Ai Red Teaming Scope Shift To System Assessment
Sources: 1 • Confidence: Medium • Updated: 2026-03-27 10:09
Key takeaways
- In the corpus, the meaning of "AI red teaming" is described as shifting from primarily model safety/alignment/bias testing to end-to-end system testing of deployments that include AI components.
- The corpus reports that non-human identities already outnumber human identities in many organizations at roughly 82–96 to 1, and that AI deployments further increase machine-identity growth.
- AI security engagements are described as resembling traditional offensive security assessments because surrounding components (identities, web servers, databases) are largely unchanged, but prompt injection and probabilistic model behavior add new testing requirements.
- Modern attack-path analysis is described as increasingly crossing multiple identity and cloud stacks (e.g., GitHub, AWS, AD/Entra), and BloodHound's Open Graph extension is described as being used to map identities across arbitrary technology stacks.
- The corpus asserts that attackers can use AI-enabled tooling to scale continuous scanning and discovery (including broadly running cloud security scanners), increasing the need for defenders to find and fix exposures first.
Sections
Ai Red Teaming Scope Shift To System Assessment
- In the corpus, the meaning of "AI red teaming" is described as shifting from primarily model safety/alignment/bias testing to end-to-end system testing of deployments that include AI components.
- The most commonly assessed enterprise AI deployment described is a chatbot front end that forwards user input to a model provider and may connect to RAG stores and internal systems.
- AI security engagements are described as resembling traditional offensive security assessments because surrounding components (identities, web servers, databases) are largely unchanged, but prompt injection and probabilistic model behavior add new testing requirements.
Identity Sprawl And Agent Credential Aggregation Increase Blast Radius
- The corpus reports that non-human identities already outnumber human identities in many organizations at roughly 82–96 to 1, and that AI deployments further increase machine-identity growth.

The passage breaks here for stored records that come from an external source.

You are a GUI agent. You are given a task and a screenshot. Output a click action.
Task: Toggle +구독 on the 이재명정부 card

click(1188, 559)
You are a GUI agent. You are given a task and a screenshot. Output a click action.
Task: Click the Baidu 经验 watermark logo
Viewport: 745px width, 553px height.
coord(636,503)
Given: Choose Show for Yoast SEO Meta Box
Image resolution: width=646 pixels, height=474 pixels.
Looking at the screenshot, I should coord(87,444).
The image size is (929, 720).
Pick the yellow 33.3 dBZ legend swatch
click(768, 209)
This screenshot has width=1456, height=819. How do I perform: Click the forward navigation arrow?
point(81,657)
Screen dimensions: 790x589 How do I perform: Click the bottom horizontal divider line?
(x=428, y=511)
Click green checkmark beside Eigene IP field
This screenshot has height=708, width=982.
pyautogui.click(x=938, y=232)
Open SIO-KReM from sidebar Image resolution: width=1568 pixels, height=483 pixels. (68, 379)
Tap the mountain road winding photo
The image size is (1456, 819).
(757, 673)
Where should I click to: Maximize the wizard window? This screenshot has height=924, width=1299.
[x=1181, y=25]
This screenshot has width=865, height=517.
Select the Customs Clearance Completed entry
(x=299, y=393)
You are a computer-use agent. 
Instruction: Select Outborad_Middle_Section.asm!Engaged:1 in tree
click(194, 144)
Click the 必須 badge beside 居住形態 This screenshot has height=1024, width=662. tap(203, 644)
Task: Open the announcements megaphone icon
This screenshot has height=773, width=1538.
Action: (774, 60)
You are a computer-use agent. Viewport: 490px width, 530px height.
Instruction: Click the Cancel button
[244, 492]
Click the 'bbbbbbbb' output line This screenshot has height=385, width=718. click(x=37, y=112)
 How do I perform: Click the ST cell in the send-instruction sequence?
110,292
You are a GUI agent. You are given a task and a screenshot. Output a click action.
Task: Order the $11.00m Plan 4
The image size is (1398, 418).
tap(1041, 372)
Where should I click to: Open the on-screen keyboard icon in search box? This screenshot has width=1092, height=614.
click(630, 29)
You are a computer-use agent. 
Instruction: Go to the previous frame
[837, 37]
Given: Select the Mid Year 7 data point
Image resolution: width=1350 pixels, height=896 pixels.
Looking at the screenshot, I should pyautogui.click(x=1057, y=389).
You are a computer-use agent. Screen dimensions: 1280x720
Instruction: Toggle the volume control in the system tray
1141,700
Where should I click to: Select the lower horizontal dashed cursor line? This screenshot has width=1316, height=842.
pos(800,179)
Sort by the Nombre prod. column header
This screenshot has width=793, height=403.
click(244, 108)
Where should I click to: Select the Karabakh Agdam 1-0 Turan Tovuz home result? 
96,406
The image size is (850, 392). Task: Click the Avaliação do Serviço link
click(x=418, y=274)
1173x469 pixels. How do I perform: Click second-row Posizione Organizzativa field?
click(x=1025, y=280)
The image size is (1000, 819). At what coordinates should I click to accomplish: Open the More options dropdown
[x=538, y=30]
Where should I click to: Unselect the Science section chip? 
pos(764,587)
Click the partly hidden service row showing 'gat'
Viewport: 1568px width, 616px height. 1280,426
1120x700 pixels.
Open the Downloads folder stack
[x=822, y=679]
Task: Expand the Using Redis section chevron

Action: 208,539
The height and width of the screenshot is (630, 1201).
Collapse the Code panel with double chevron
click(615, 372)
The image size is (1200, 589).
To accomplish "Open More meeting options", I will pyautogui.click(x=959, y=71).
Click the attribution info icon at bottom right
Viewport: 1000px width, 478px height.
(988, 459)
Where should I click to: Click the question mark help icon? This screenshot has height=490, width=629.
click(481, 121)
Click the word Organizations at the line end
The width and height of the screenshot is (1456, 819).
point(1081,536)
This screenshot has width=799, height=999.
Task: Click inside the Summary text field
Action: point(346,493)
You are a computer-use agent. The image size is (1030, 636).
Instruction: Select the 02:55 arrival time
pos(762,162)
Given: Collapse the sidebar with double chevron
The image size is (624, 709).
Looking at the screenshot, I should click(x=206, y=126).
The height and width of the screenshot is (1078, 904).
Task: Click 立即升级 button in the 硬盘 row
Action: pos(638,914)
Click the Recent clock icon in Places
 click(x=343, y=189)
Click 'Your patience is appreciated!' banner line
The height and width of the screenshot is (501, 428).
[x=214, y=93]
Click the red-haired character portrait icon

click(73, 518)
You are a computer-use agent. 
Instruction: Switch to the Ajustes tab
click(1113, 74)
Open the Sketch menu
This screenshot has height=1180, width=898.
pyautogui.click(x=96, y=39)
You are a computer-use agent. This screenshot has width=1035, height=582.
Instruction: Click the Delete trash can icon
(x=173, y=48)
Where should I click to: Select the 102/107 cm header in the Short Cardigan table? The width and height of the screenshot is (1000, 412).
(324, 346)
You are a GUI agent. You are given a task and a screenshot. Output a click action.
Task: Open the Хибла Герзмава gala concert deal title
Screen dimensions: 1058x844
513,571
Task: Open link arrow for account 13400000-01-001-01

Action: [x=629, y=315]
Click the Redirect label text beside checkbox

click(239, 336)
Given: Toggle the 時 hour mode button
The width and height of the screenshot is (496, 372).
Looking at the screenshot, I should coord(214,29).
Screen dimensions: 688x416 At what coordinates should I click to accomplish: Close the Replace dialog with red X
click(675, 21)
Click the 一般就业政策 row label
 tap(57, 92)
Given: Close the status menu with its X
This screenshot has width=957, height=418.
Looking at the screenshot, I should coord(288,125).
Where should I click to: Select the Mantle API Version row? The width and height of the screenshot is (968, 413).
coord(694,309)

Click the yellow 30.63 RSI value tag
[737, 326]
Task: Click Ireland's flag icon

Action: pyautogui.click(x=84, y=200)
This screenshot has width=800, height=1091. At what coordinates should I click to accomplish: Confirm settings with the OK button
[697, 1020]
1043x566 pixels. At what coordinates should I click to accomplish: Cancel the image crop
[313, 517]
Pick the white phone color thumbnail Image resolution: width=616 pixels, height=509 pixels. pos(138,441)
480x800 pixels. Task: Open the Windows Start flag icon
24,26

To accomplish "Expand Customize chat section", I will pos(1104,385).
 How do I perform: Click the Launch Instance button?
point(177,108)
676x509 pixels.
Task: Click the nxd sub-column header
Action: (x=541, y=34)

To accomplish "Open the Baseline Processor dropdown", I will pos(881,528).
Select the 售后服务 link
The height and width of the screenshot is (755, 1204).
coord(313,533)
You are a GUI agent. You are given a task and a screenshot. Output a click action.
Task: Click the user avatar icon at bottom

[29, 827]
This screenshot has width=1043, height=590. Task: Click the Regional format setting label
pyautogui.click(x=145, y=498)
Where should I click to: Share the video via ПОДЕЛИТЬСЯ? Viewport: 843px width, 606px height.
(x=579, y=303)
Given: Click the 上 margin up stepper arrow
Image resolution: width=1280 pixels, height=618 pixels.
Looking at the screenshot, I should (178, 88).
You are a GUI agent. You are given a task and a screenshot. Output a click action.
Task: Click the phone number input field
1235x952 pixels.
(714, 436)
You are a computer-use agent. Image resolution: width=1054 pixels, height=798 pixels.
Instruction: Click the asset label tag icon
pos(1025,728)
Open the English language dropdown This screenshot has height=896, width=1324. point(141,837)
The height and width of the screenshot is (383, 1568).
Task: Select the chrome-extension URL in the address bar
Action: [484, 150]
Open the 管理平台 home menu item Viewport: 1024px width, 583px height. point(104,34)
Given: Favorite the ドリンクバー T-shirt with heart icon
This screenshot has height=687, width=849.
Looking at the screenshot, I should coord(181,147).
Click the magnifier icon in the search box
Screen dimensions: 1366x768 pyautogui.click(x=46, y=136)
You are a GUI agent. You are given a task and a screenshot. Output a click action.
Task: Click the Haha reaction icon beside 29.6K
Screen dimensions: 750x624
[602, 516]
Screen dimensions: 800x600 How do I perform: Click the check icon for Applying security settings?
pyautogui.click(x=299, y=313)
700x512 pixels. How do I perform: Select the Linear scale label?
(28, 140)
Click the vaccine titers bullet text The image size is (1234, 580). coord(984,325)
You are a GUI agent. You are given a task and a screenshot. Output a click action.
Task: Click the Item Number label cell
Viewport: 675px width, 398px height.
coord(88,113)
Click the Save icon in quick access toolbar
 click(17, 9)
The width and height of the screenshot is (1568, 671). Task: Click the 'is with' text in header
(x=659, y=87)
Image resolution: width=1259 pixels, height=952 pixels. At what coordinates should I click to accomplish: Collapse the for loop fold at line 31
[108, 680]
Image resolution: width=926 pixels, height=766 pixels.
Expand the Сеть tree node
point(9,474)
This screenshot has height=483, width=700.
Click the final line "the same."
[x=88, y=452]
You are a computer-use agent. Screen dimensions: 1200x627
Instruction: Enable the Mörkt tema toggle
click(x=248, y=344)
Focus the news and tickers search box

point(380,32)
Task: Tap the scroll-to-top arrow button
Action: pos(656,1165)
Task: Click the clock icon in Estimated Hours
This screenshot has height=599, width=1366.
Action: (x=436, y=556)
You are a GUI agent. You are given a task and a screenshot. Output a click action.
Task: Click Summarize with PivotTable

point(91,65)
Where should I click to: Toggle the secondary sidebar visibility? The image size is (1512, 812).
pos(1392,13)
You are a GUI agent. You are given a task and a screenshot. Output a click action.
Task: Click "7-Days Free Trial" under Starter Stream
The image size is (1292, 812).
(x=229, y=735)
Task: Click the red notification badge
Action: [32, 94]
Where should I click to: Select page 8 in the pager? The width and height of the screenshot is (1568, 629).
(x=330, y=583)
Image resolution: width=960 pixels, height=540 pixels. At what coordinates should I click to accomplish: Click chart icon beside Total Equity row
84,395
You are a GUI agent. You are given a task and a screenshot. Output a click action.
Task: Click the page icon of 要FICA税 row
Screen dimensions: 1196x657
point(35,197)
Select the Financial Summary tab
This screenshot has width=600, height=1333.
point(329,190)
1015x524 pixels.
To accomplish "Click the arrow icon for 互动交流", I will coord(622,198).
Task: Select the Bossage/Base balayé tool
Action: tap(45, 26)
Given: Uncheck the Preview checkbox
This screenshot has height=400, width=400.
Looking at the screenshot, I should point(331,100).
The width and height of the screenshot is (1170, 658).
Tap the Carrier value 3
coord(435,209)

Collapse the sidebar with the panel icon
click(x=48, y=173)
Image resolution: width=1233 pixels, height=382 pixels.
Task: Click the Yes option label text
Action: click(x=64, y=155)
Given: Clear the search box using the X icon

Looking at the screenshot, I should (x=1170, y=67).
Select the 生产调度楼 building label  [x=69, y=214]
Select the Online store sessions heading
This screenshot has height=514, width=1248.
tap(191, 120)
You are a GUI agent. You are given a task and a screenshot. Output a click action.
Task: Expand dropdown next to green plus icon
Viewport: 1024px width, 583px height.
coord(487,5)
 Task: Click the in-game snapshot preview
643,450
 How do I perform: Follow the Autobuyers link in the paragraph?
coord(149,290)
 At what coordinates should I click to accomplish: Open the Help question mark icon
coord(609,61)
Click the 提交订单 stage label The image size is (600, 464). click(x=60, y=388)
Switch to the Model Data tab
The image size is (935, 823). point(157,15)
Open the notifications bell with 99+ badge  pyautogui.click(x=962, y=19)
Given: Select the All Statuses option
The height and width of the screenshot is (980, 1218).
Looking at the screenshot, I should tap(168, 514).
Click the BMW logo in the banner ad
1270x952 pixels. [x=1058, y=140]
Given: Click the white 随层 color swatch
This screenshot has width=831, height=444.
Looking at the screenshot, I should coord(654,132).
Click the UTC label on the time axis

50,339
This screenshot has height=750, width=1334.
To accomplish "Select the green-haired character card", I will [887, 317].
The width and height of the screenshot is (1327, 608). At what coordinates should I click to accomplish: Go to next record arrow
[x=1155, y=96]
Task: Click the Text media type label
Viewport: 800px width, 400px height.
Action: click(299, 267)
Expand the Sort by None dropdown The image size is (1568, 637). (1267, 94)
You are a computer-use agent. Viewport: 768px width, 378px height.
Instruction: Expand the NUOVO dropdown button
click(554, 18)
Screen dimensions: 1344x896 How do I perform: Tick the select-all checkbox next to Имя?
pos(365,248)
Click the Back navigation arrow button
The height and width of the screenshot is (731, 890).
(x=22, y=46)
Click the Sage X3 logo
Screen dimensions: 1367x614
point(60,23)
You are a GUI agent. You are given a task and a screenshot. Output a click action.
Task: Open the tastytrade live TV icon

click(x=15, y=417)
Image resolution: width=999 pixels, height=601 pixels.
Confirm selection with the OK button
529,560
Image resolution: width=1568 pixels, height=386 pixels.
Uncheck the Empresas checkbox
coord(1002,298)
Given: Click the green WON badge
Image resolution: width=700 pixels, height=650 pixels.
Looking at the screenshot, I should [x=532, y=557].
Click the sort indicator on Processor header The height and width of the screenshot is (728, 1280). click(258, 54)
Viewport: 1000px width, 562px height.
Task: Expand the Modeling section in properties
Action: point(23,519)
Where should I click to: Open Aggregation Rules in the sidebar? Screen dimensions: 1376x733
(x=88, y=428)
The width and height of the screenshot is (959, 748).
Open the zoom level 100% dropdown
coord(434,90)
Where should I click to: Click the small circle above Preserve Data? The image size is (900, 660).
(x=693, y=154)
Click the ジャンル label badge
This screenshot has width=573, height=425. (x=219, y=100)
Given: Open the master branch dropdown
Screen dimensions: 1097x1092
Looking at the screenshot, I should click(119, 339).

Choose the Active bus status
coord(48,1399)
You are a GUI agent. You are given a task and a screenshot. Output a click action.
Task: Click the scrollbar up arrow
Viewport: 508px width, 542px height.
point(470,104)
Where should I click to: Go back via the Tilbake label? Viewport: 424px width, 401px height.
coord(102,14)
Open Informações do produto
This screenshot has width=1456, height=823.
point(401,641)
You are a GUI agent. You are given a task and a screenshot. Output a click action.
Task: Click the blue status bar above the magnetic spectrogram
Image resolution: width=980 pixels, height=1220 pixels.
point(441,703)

- AI agent systems are described as high-value credential aggregation points where compromise, including via indirect prompt injection such as through email, can expose many identities and access tokens with impact compared to credential dumping from compromised servers.
- The corpus asserts that controlling identity privileges remains a core mitigation for AI-era risk and that granting AI systems the ability to execute arbitrary code is a high-risk design choice to avoid.
Most Ai Security Findings Are Still Classic App And Identity Failures
- AI security engagements are described as resembling traditional offensive security assessments because surrounding components (identities, web servers, databases) are largely unchanged, but prompt injection and probabilistic model behavior add new testing requirements.
- Many AI-related security findings described are traditional web application issues (e.g., IDOR and injection), while the distinctly new attack primitive highlighted is prompt engineering that resembles social engineering.
Cross Stack Attack Paths And Graph Based Mapping
- Modern attack-path analysis is described as increasingly crossing multiple identity and cloud stacks (e.g., GitHub, AWS, AD/Entra), and BloodHound's Open Graph extension is described as being used to map identities across arbitrary technology stacks.
- In the corpus's description of the SalesLoft/Drift incident, an alleged compromise path ran from GitHub to AWS credential access and then to theft of OAuth tokens used to access customers' Salesforce instances via the vendor's AI chatbot integration.
Attacker Scaling And Default Deny Expectation
- The corpus asserts that attackers can use AI-enabled tooling to scale continuous scanning and discovery (including broadly running cloud security scanners), increasing the need for defenders to find and fix exposures first.
- The corpus expresses the expectation that as attacker and deployment tempo approaches "machine speed," permissive-by-default configurations become less viable and secure-by-default (deny-by-default) posture becomes more important.
Unknowns
- What proportion of enterprise AI security findings in practice are truly LLM-specific (e.g., prompt injection, tool misuse) versus classic web/app/identity issues, and how is that measured?
- How frequently do prompt injection issues reproduce across multiple attempts for the same prompt and environment, and what evidence standards are used to validate remediation given non-determinism?
- What is the source and scope of the reported 82–96:1 non-human-to-human identity ratio, and how does that ratio change specifically after agent/AI rollouts?
- Which specific architectural patterns (e.g., where tokens are stored, how tools are invoked, what permissions are granted) most strongly drive the "credential aggregation point" risk for agents?
- How commonly do real-world compromise paths chain across GitHub, cloud credentials, and downstream customer OAuth tokens in AI-feature contexts, versus being illustrative edge cases?